Kennedy went home, realizing at last that his parents would never get together, and achieved a grudging peace with the parents at hand. Years later, after the Huskies' Freedom Bowl win over Florida in '89, he made his stepfather a gift of the watch that the players were given. His mother recalls Lincoln's stay in the hospital as "the longest 30 days of my life, but when he was in college, he wrote me a letter. He thanked me."
Truly, Kennedy has a lot to be thankful for. The college experience has not been wasted on him. He did consider entering the NFL draft following his junior season, but not for long. "I look around at what football has given me," he says. "I can have this education, at a top university, and all I have to do is play football?"
Make no mistake. Kennedy, the drama major, will not join a dinner theater upon graduation. There is astonishing money in his NFL future, and Kennedy is not of a mind to dismiss that kind of career. But, at the moment, he believes that his drama degree will be more important to his life. "Football's something you do for a while," he says. "You look at the great warlords of the game. Dick Butkus can hardly walk!"
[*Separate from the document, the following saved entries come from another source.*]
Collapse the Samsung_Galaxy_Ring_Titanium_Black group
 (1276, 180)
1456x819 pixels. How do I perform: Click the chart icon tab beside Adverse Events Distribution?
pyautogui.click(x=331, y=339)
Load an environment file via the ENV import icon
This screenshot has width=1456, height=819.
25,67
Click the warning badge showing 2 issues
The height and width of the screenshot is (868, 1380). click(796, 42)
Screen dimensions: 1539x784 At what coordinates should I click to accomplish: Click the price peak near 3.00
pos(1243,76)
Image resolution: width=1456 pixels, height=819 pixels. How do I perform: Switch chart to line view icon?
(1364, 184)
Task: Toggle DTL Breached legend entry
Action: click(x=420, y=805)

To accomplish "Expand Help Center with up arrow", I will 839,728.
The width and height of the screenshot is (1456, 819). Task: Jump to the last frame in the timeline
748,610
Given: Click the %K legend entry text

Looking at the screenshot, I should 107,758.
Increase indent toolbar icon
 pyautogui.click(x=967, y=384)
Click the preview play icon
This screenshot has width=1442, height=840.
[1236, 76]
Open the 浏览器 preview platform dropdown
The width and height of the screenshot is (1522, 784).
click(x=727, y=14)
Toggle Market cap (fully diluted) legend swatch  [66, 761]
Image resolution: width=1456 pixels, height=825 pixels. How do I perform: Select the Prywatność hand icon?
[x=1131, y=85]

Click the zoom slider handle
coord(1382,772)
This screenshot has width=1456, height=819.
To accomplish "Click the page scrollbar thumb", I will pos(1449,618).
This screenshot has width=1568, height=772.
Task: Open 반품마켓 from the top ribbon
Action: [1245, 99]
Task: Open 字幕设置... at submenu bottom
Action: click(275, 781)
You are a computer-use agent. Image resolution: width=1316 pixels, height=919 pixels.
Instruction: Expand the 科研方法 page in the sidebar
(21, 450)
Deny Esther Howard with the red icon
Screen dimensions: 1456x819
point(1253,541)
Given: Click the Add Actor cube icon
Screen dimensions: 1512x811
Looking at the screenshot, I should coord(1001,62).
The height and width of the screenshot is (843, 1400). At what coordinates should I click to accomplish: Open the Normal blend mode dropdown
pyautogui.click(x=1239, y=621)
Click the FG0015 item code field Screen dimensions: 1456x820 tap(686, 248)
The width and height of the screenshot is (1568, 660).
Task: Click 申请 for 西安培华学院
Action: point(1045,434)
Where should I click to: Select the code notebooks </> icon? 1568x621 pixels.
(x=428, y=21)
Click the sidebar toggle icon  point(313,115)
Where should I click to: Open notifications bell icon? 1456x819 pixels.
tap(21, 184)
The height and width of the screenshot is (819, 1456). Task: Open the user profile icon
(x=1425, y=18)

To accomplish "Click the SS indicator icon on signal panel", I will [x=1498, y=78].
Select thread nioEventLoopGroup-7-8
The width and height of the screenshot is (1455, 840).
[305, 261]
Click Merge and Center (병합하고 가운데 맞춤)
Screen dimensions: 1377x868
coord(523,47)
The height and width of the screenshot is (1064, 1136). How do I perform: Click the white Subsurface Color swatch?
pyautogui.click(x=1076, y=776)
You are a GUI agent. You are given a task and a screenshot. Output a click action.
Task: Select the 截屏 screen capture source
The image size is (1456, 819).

He likes the idea of someday starting his own theater group. All the drama courses he has taken at Washington point him in that direction. Because of football, which has interfered with rehearsals, he has not enjoyed a large number of roles. But if he had wanted to be a star, he would be playing some position besides offensive tackle.
These days Kennedy is happy just to be part of a family. And maybe, at that, he's ready to be the big brother. As far as football goes, he has already achieved his highest goal—becoming co-captain of the Huskies. As he ranges across his beloved campus, he collars teammates to remind them of the running program at three that afternoon. It makes him increasingly cheerful, each little brother he runs into. But he believes his leadership abilities can be put to bigger use than that.
"What I want to do is get my master's degree in education," he says, "and use the drama I'm learning to teach kids. I will somehow—whatever it takes—work with children, put on plays about growing up, how difficult it is. I will learn to do that."
Football, college and pro, will allow him to do whatever he really wants. Isn't that amazing? And isn't it also amazing, when you think about it, that life is like that assembly line of sausages at Shultzy's. The old sandwich as metaphor: Anything you might want is available for the asking; it's free, actually, as long as you've got the appetite for it.